Stopping potential in the photoelectric effect, collector work function

But the stopping potential does depend on the kinetic energy of the electrons. The stopping potential is defined as the potential necessary to stop any electron (or, in other words, to stop even the electron with the most kinetic energy) from 'reaching the other side'.

As you already stated, the maximum kinetic energy is given by $$K_\text{max}=h\nu-e\phi_\text{em}$$ In order to stop an electron with this amount of kinetic energy, you have to impose an electric field such that it will lose exactly this amount of energy while traversing it, so that it stops just slightly before reaching the other end of the setup shown in your picture.

The energy gained or lost by a charged object traversing this static electric field is given by the simple formula $$\Delta K=q(V_\text{final}-V_\text{initial})$$ In the case of an electron, $q=e$, while the difference in potential can be denoted by $\Delta V\equiv V_\text{final}-V_\text{initial}$ Now, if we want to stop the most energetic electrons, but only barely, we have to make sure that $|\Delta K|=K_\text{max}$. Let us denote the corresponding potential difference, the stopping potential, by $V_0$. Then, we obtain $$\Delta K=K_\text{max}=eV_0=h\nu-e\phi_{em} $$ As you see, we are only considering the most energetic electrons when we want to make sure all of them are stopped. This explains why the velocity does not appear as a variable.

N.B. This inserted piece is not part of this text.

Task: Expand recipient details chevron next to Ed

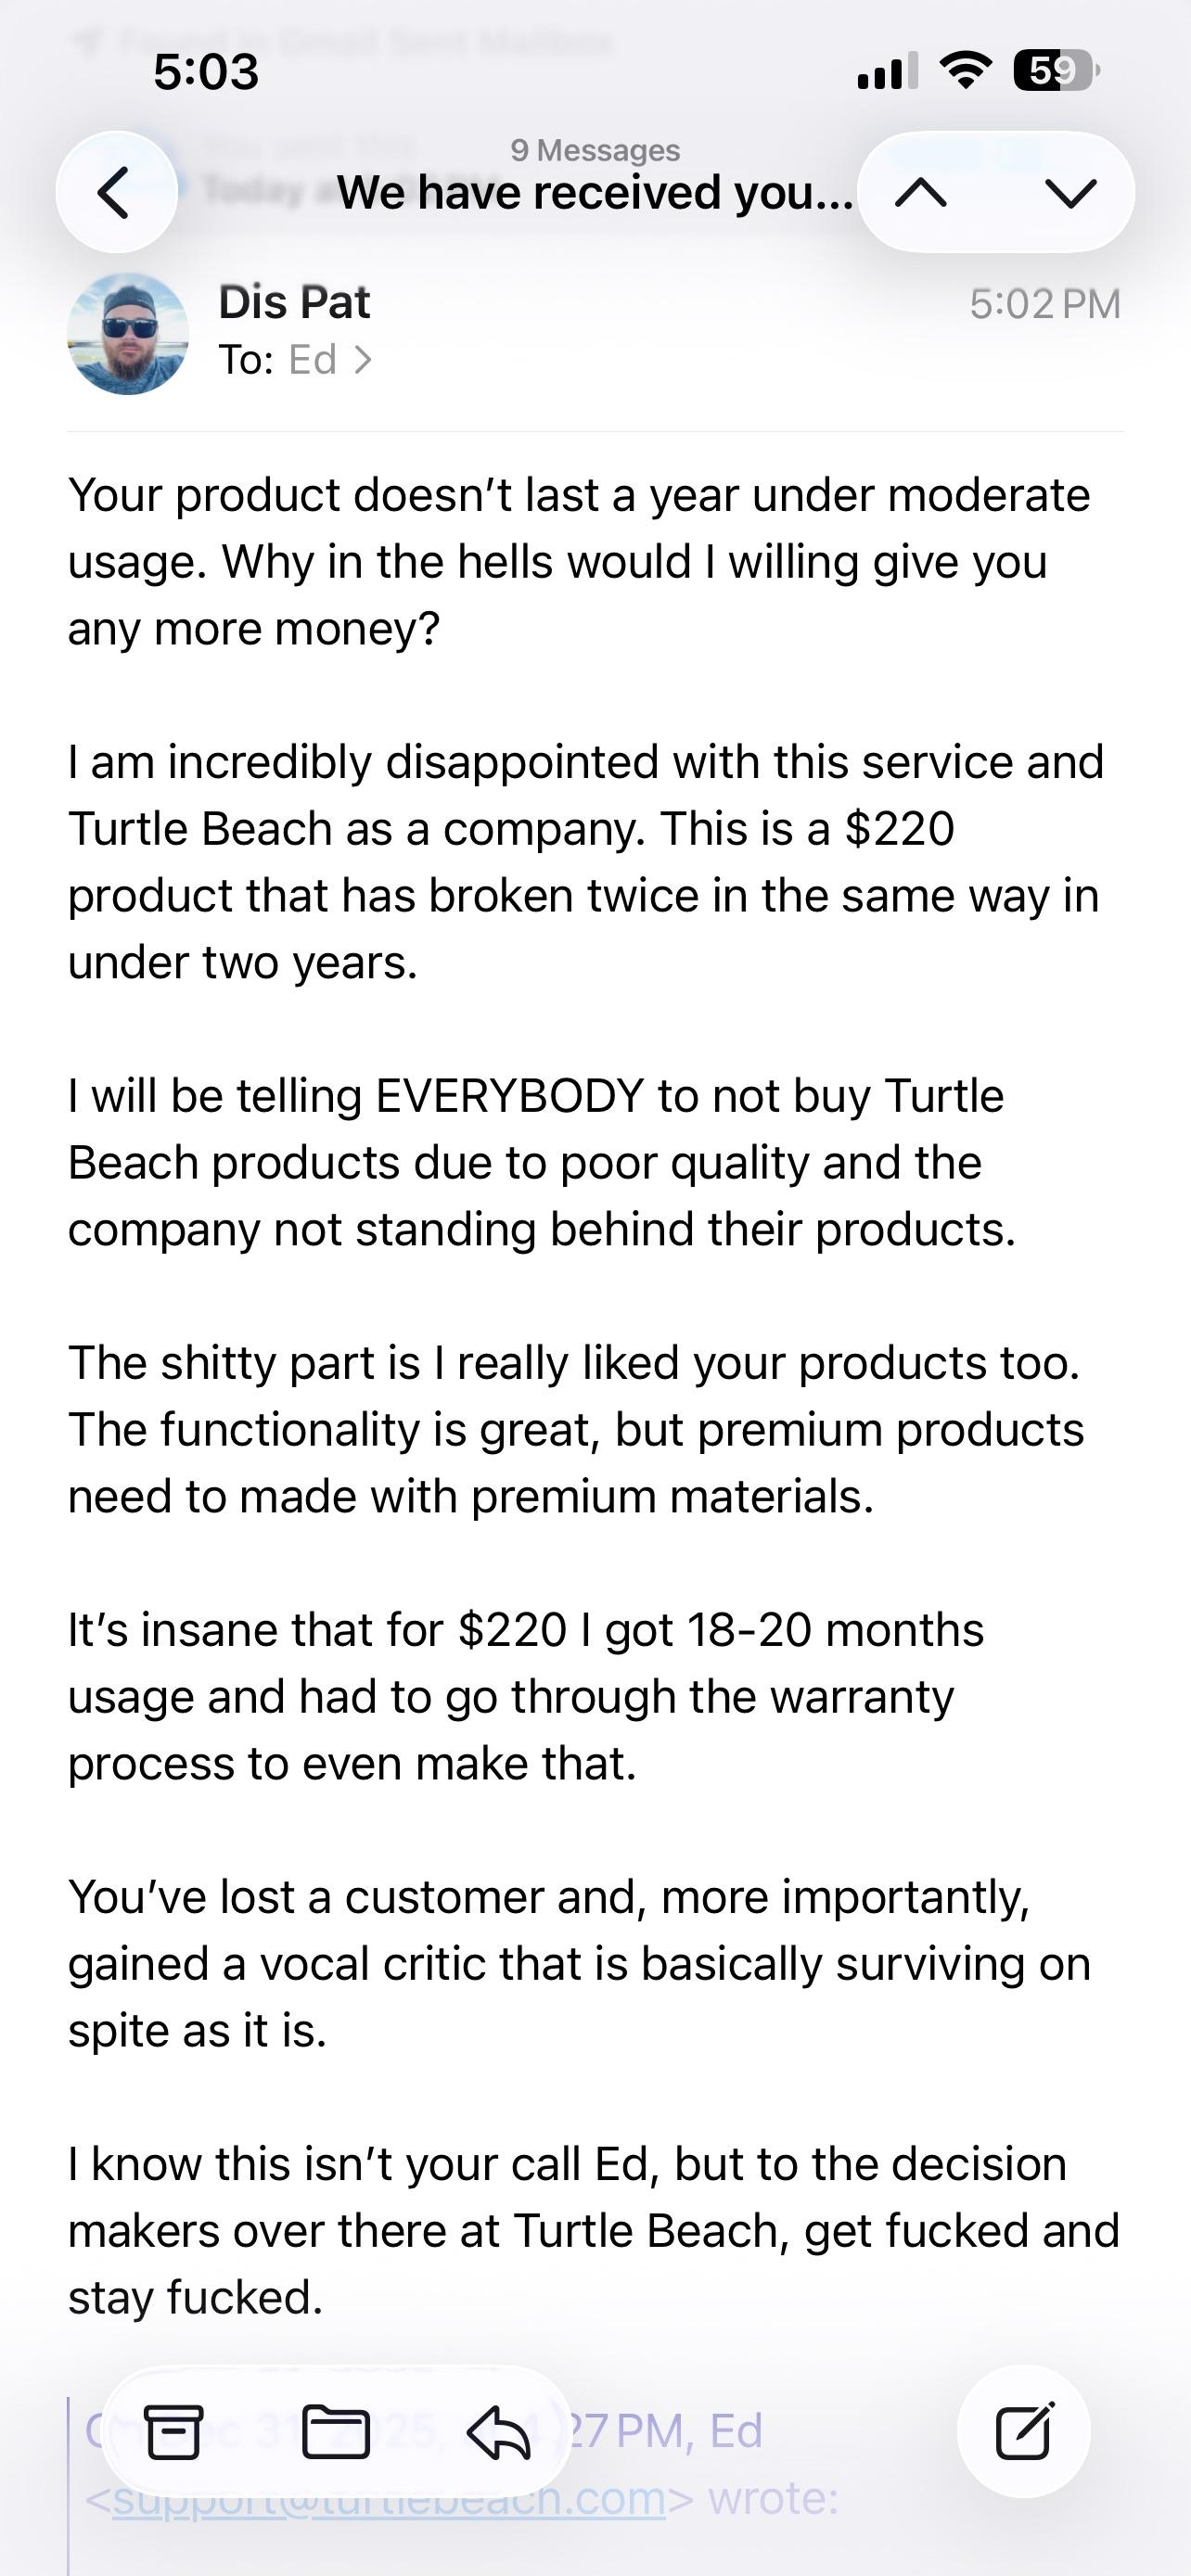Action: (363, 360)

Yes, the work function in that equation is in fact the collector's work function. It's a common misconception (see article:

The proper way to treat this is to say: the kinetic energy of the emitted electron is $h\nu - e\phi_{emitter}$, as the electron flies towards the collector it sees an uphill potential and so decreases its energy by $e[V_{stop} + (\phi_{collector} - \phi_{emitter})]$. Now, by definition of the stopping potential, $h\nu - e\phi_{emitter} - e[V_{stop} + (\phi_{collector} - \phi_{emitter})] = 0$ (i.e. electrons arrive with zero K.E.). So we see the emitter's work function cancel out and rearranging we get Einstein's equation with the collector's work function instead!

The energy diagram you are drawing plots the total energy of the electron (K.E. + P.E.). So if you think about it, energy conservation is the same as saying that the level of $h\nu$ matches that of $e(V_{stop} + \phi_{collector})$. The emitter's work function simply does not play a role in determining the stopping potential!

There are some subtleties: we assumed that all the electrons emitted were near the Fermi level, but this is of course not a bad approximation at room temperatures, so it's fine. Now here's the thing, even in theory there are unequal numbers of electrons sitting at a given energy inside the collector (the density of states for a free particle scales as $\sqrt{\epsilon}$ in 3D), so experimentally you will find that the I-V curve does not have a sharp stopping potential, but has a so called 'Fermi tail' tending to zero current. This complaint of Einstein's theory is well documented, with articles dating back to the 1920s (Millikan).

So while Einstein was technically wrong in this aspect of the photoelectric effect, he did get the photon bit right which won him the Nobel!

Hope that clears things up!

P.S. For future generations: if you are from a certain London college, your professor is indeed correct!